At ViaSat, an Internet tech company that in June was voted one of the healthiest companies by the San Diego Business Journal, employees are encouraged to take time off during the work day to go to the gym (there are two on the Carlsbad campus) or head outdoors for a game of pickup basketball or beach volleyball.
"The fact that there is rocket science going on alongside people playing beach volleyball makes for a really interesting culture," says ViaSat spokeswoman Chris Fallon.
Exercising with co-workers not only improves physical fitness but also contributes to camaraderie — a vital aspect of workplace happiness. Some corporations encourage camaraderie by hosting social activities, such as ViaSat's book club, where employees meet at the campus cafe to discuss industry-related books.
Other companies, such as Verdani Partners, a green building firm in Carlsbad, encourage their employees to bond over healthful meals. Daniele Horton, Verdani's founder, recently hired a cook to prepare organic, family-style lunches for her employees.

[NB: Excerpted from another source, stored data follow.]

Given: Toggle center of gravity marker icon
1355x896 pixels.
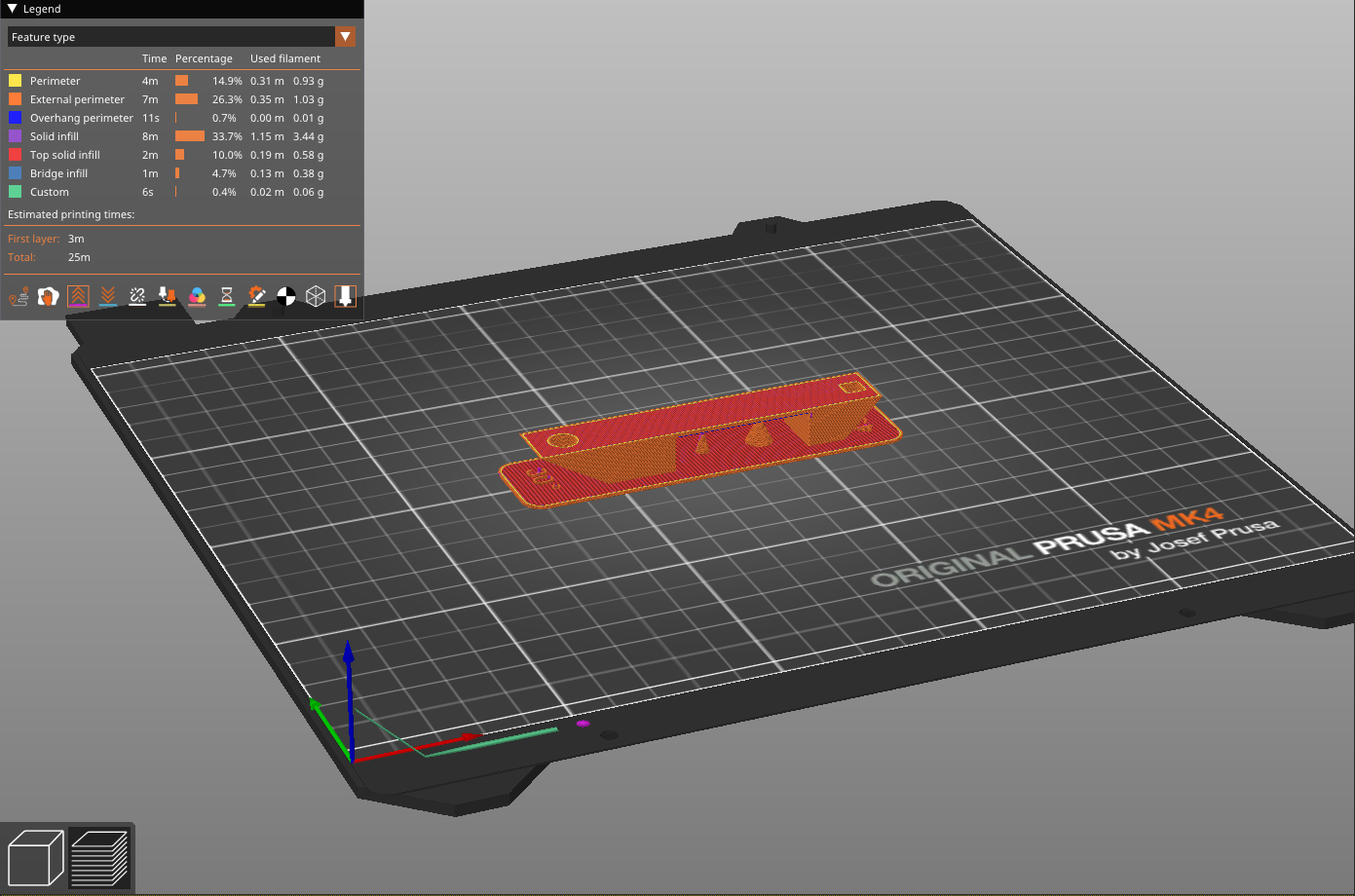Looking at the screenshot, I should click(x=286, y=296).
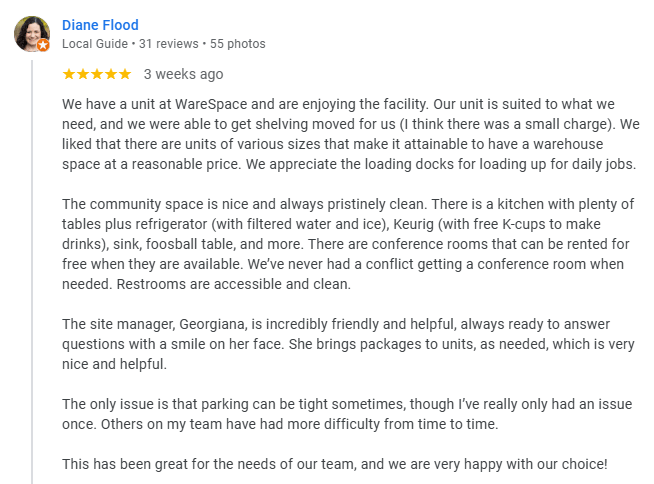Click the first yellow rating star

(69, 74)
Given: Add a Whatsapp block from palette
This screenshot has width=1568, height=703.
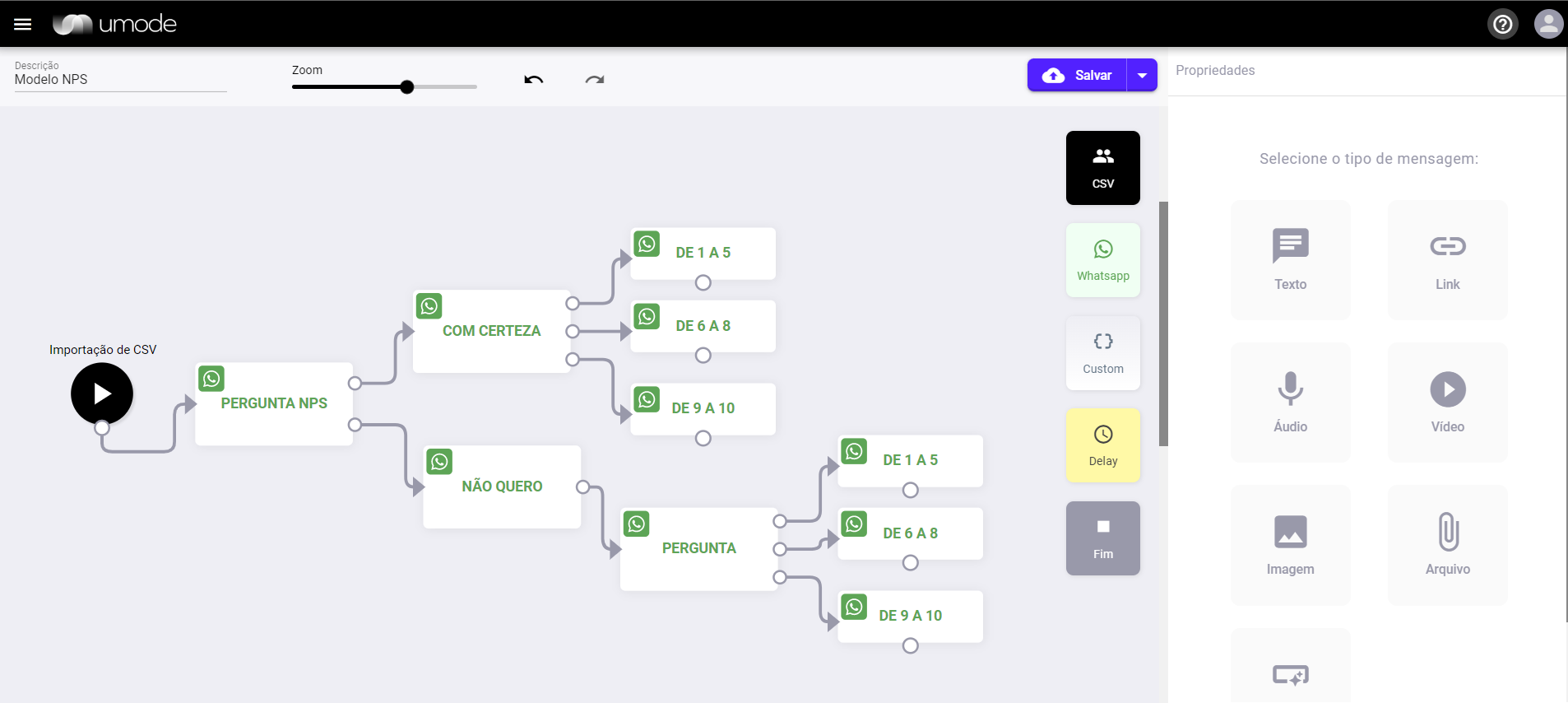Looking at the screenshot, I should tap(1103, 260).
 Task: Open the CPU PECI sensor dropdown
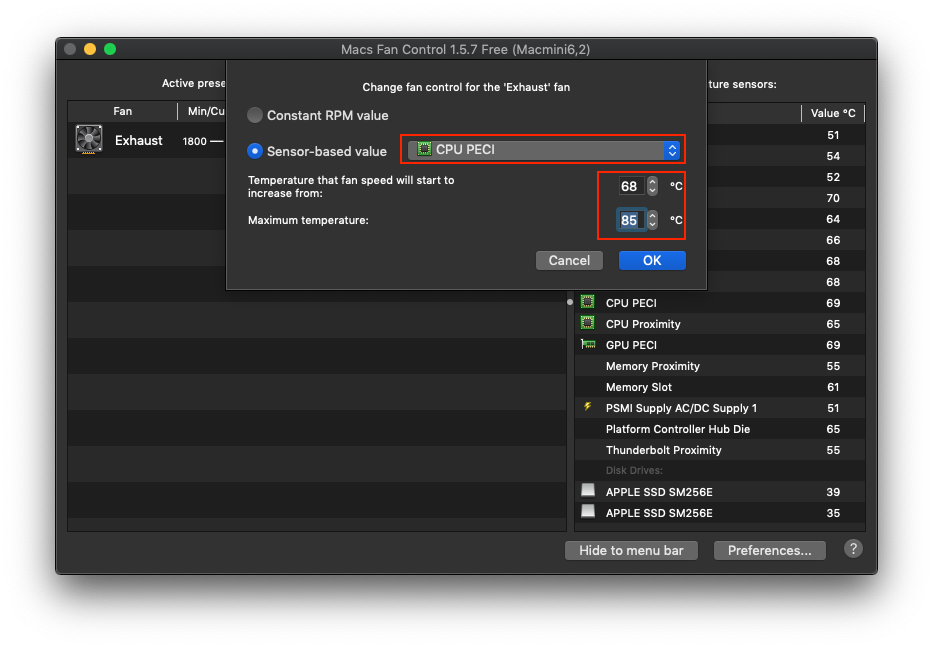(544, 150)

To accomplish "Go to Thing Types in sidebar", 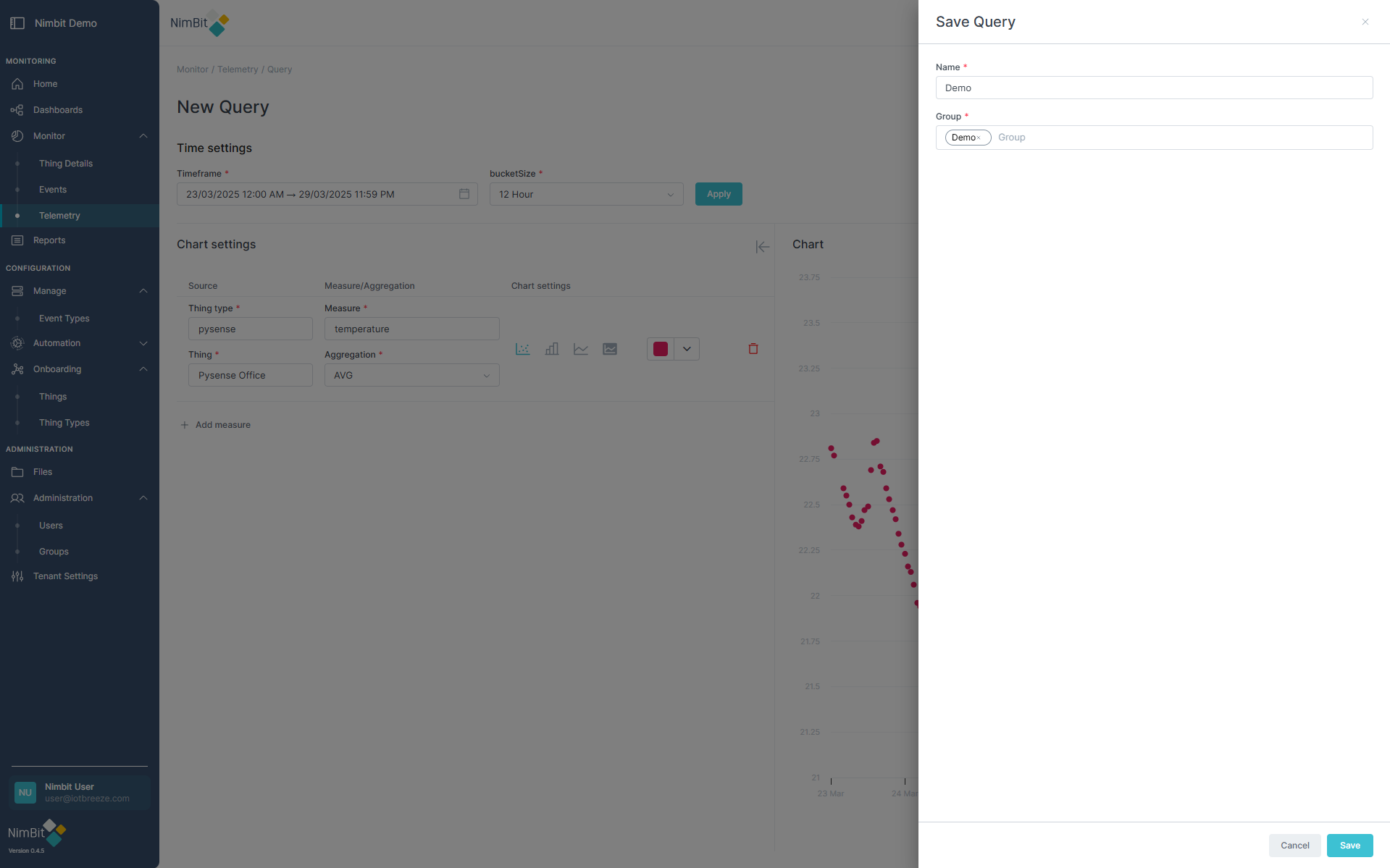I will click(x=64, y=423).
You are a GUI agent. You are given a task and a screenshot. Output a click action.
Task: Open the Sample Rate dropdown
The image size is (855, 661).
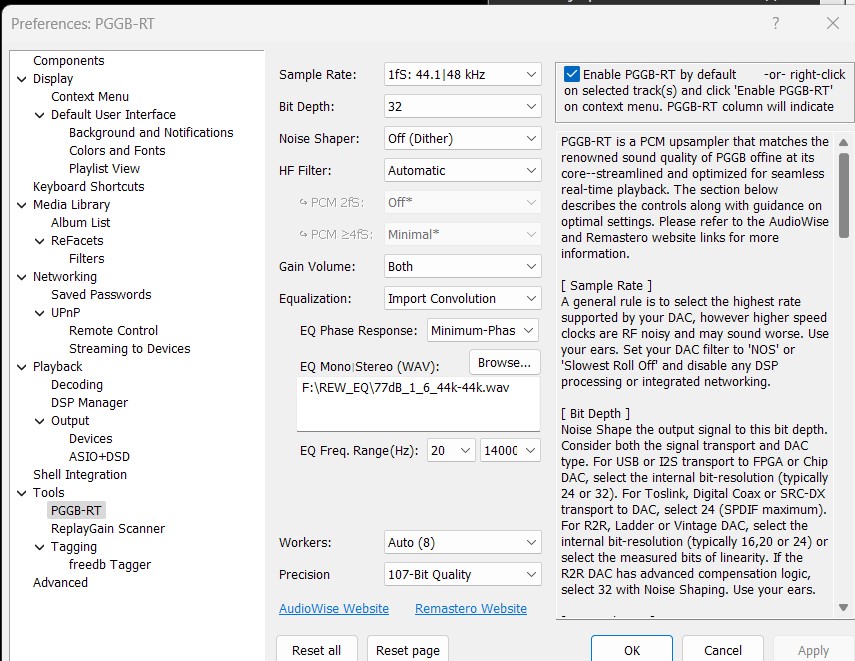pyautogui.click(x=462, y=75)
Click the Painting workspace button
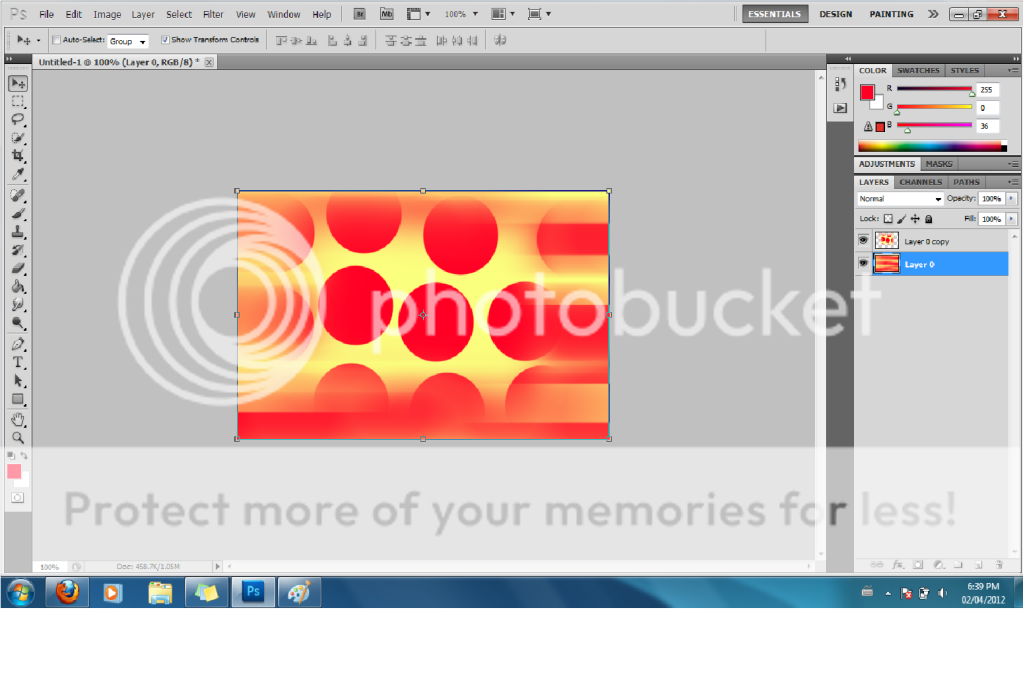1023x680 pixels. (890, 14)
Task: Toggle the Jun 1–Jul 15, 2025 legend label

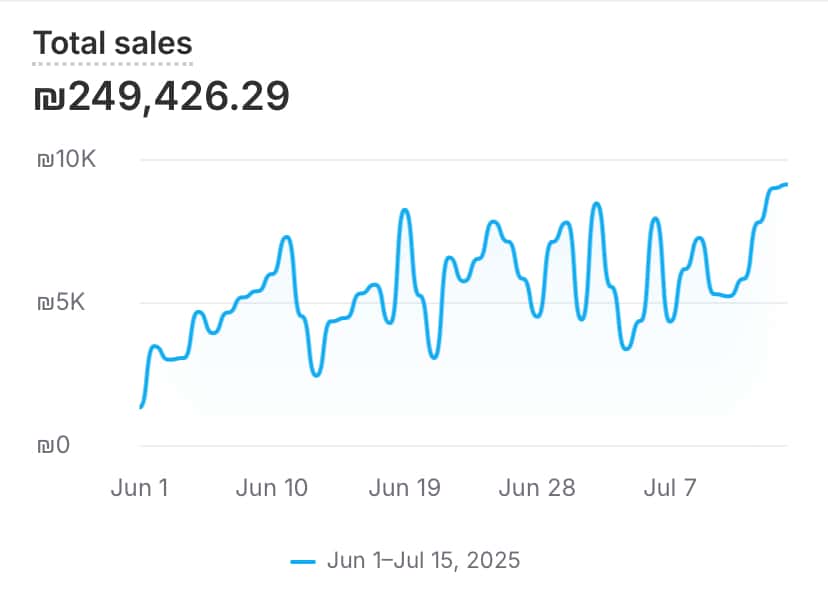Action: [423, 560]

"People used to eat at their desks, but now people eat together," Horton says, opening the office refrigerator to reveal an abundance of carrots, leafy greens and bottled juices. "It's been great; we stop work, we interact and we bond as a team."
The Energy Project found that the most important component of workplace well-being was related to the core need of spirituality, or finding a higher purpose — and this is something GoPro takes to heart. In 2014, the company implemented its "Live It, Eat It, Love It" program, where employees are required to take two-hour recesses every Thursday afternoon to pursue things they love — and they are encouraged to document activities with their GoPros. Jeff Ryan, GoPro spokesman, says employees have used this time to pursue a wide variety of interests, from surf sessions and guitar jams to building robots, volunteering at beach clean-ups, culinary creations or visiting their daughter's kindergarten classes.
Although GoPro announced earlier this week that it was cutting more than 200 full-time positions as part of a company-wide restructuring, Ryan says the weekly recess program continues to pay off for the firm.
"We believe the more people are pursuing their passions, the more opportunity they have to live a big life, the more psyched they'll be to be here," he says. "It's how the company was founded originally. It's a cultural component of who we are."